» **Goal**: Return the records between the lines holding "How do I perform: Click" and "Action: tap(966, 228)", inclusive, repeating each line exactly.

-- begin Dataset entries --

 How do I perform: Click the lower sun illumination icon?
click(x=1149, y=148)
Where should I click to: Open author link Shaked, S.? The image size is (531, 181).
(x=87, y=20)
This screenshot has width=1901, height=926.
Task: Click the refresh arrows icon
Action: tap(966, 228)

-- end Dataset entries --
-- begin Dataset entries --

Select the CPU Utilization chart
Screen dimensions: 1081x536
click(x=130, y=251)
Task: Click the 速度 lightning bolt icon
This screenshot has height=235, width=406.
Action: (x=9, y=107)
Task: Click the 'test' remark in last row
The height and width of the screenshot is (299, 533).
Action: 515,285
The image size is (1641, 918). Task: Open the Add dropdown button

-- end Dataset entries --

» **Finished answer**:
 How do I perform: Click the lower sun illumination icon?
click(x=1149, y=148)
Where should I click to: Open author link Shaked, S.? The image size is (531, 181).
(x=87, y=20)
This screenshot has width=1901, height=926.
Task: Click the refresh arrows icon
Action: tap(966, 228)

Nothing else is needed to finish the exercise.